====== Record excerpts ======
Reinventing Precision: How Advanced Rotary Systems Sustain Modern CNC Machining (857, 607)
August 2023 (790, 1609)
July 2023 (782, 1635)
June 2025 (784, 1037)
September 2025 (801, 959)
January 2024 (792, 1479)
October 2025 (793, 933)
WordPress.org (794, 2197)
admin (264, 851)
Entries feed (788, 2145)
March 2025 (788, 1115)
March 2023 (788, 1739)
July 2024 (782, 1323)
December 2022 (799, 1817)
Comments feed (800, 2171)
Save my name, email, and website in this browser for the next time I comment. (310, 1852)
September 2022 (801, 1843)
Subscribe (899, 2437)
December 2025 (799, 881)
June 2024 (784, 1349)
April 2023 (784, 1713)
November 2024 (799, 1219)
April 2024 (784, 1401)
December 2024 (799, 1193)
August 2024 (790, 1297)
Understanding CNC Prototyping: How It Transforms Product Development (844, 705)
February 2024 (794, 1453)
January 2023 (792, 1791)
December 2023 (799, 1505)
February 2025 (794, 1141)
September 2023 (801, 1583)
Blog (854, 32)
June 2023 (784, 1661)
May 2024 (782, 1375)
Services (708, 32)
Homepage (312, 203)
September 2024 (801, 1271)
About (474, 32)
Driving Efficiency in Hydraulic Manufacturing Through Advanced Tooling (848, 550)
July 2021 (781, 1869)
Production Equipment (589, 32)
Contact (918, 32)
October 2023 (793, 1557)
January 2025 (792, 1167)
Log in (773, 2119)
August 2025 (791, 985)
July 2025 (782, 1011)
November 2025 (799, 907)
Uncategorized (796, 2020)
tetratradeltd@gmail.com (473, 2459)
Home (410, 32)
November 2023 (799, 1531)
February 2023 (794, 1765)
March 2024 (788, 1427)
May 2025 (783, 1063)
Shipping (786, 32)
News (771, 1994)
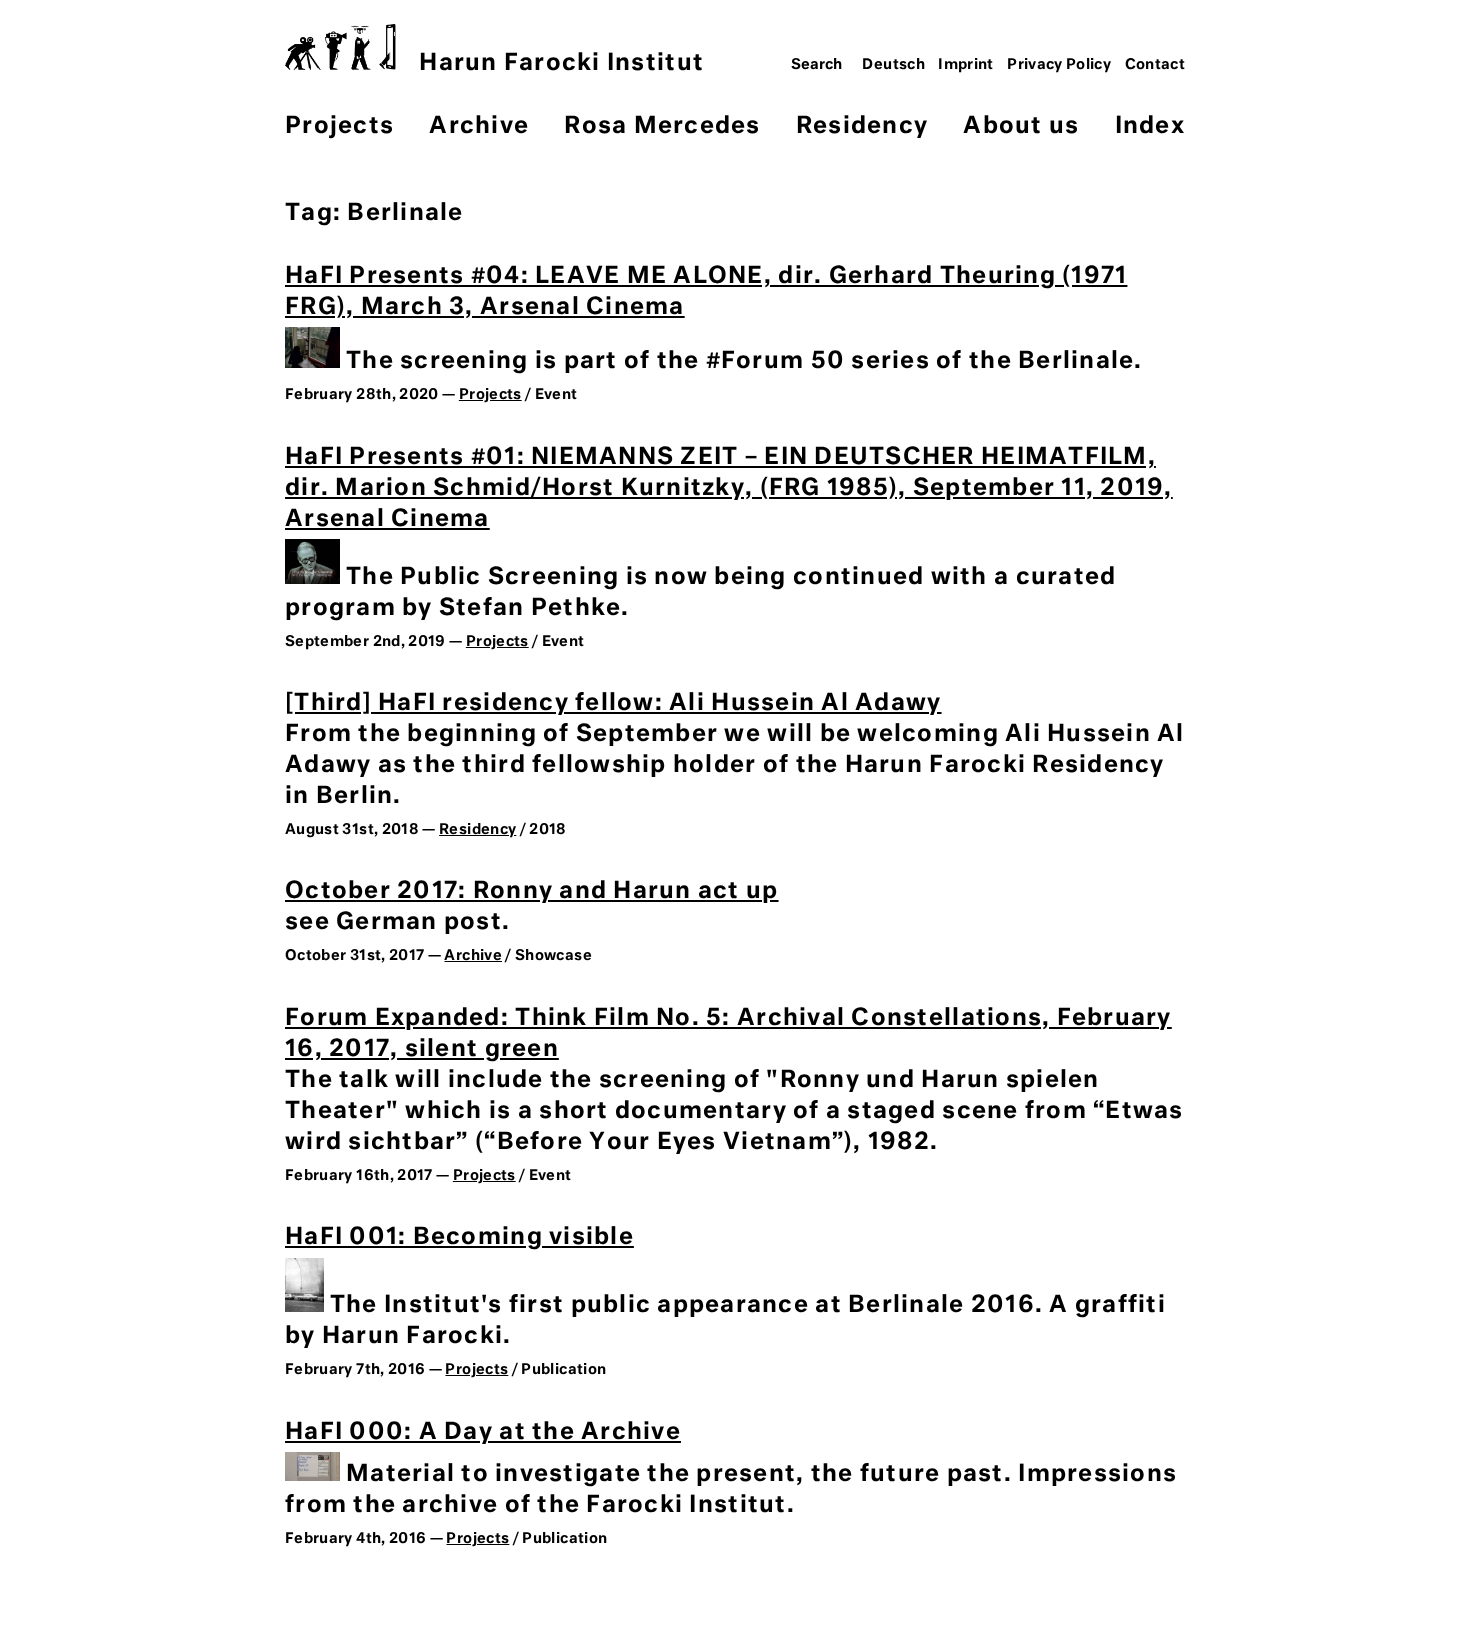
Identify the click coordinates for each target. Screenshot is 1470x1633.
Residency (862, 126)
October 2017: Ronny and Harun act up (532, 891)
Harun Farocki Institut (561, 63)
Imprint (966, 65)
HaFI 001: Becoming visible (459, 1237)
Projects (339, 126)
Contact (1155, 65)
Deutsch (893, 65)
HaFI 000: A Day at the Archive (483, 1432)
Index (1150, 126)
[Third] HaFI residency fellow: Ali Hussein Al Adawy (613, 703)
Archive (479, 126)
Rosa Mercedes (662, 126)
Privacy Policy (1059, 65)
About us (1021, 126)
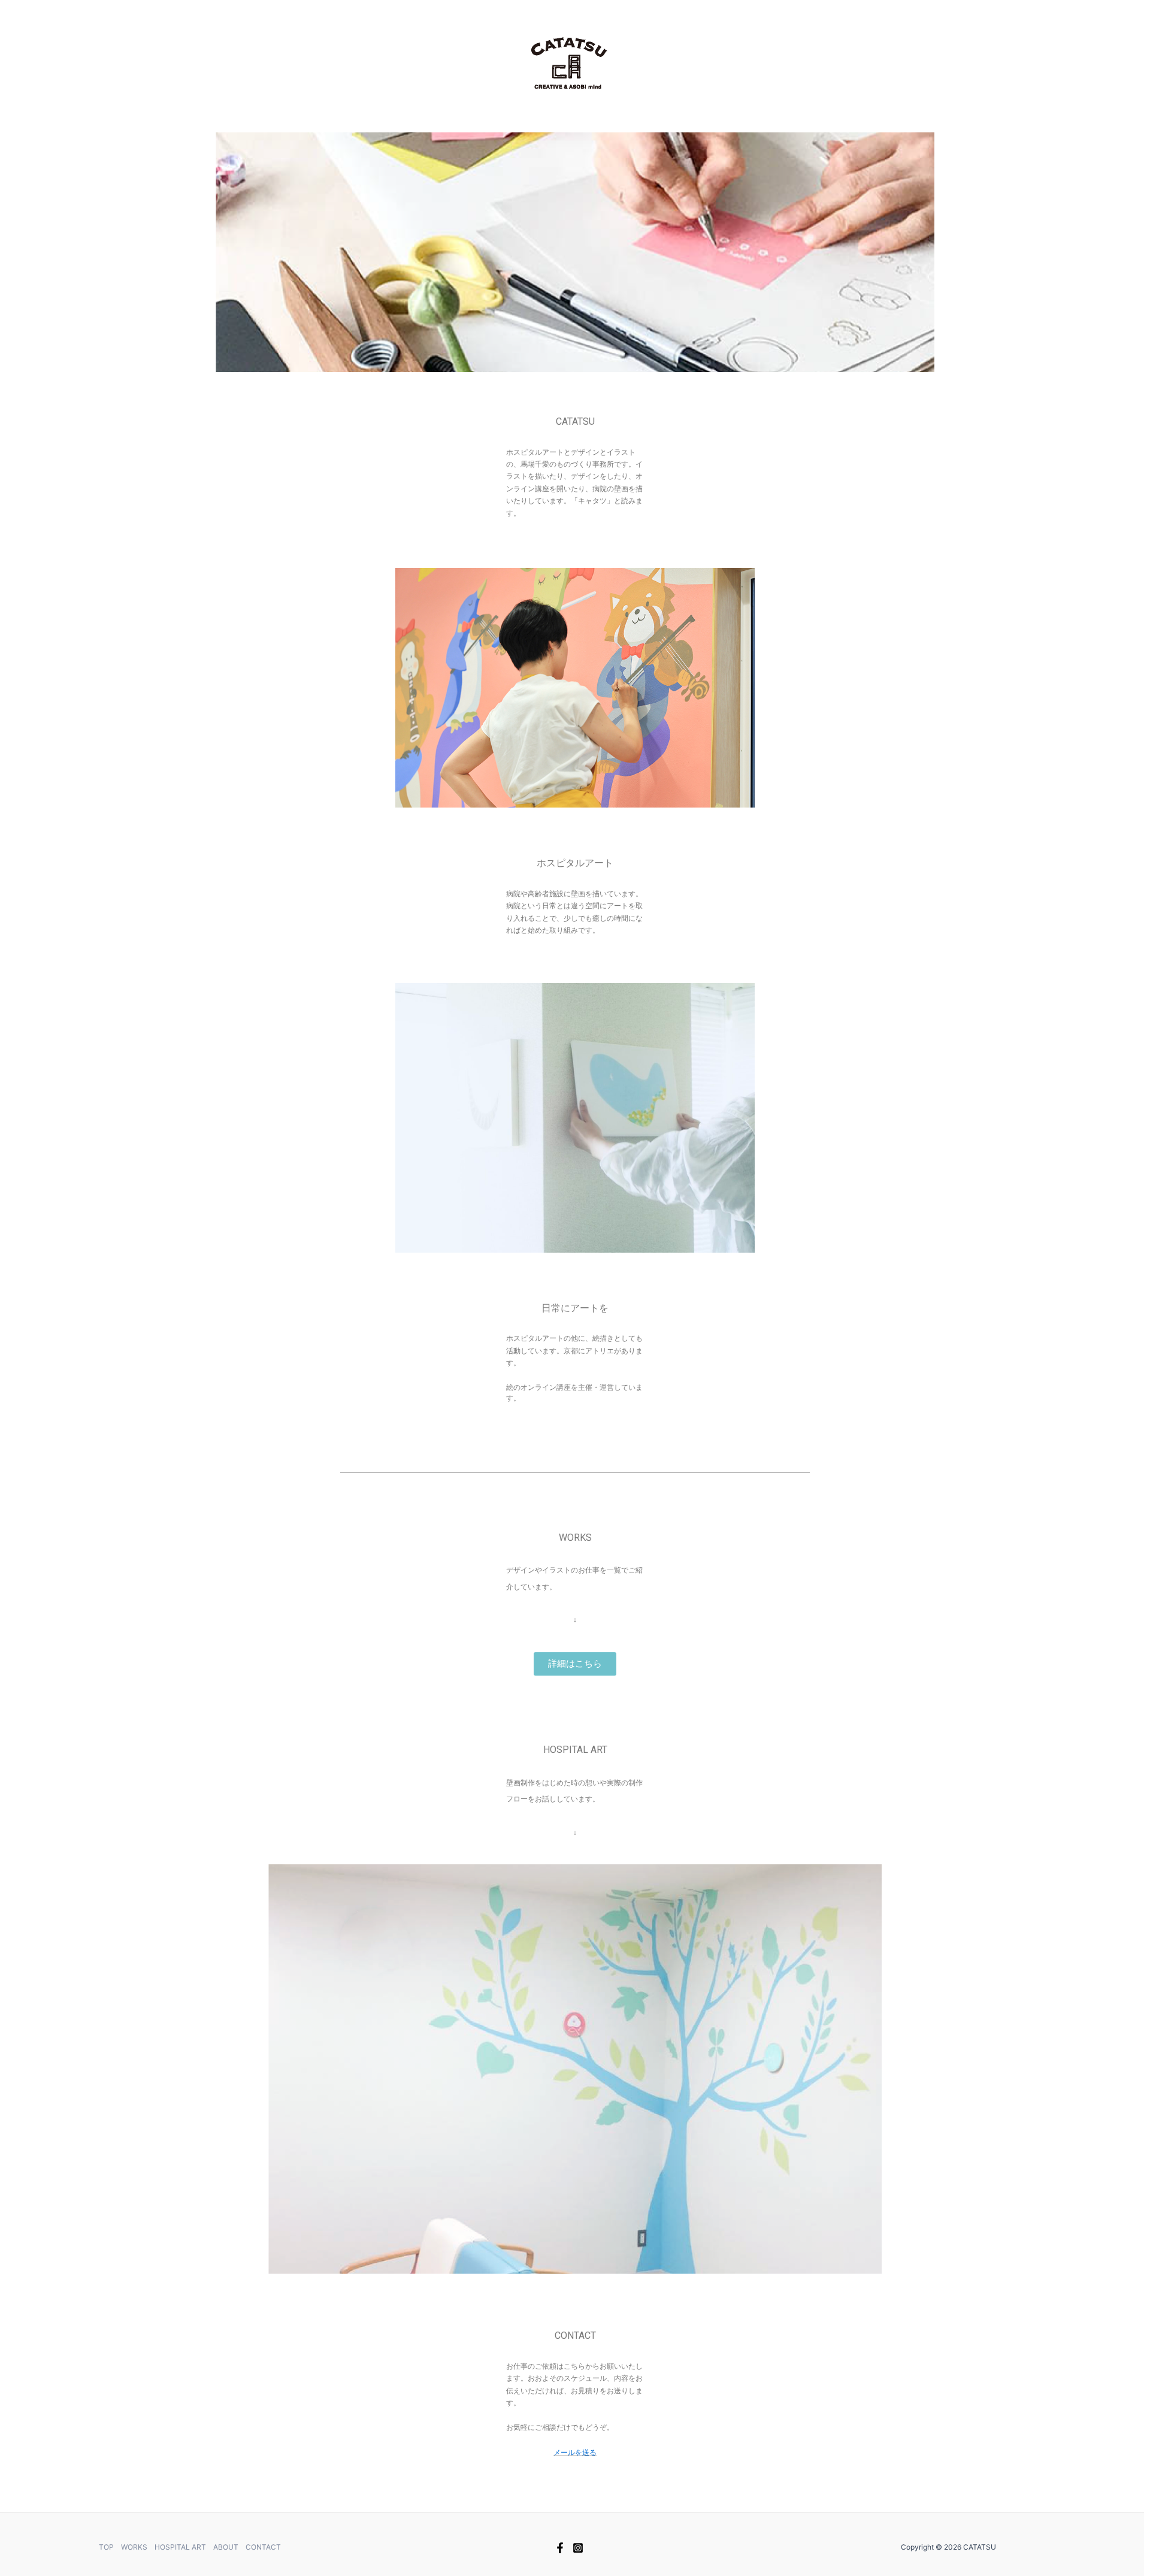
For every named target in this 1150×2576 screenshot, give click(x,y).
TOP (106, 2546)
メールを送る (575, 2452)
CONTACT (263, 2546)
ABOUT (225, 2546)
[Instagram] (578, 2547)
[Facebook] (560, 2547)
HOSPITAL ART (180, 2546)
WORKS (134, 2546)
======
• **Work instructions**: The answer should consist of the lines from the first line of the entries through the line with "Comments feed (800, 2171)", copied exactly.

• **Written answer**:
Reinventing Precision: How Advanced Rotary Systems Sustain Modern CNC Machining (857, 607)
August 2023 (790, 1609)
July 2023 (782, 1635)
June 2025 (784, 1037)
September 2025 (801, 959)
January 2024 (792, 1479)
October 2025 (793, 933)
WordPress.org (794, 2197)
admin (264, 851)
Entries feed (788, 2145)
March 2025 (788, 1115)
March 2023 (788, 1739)
July 2024 (782, 1323)
December 2022 (799, 1817)
Comments feed (800, 2171)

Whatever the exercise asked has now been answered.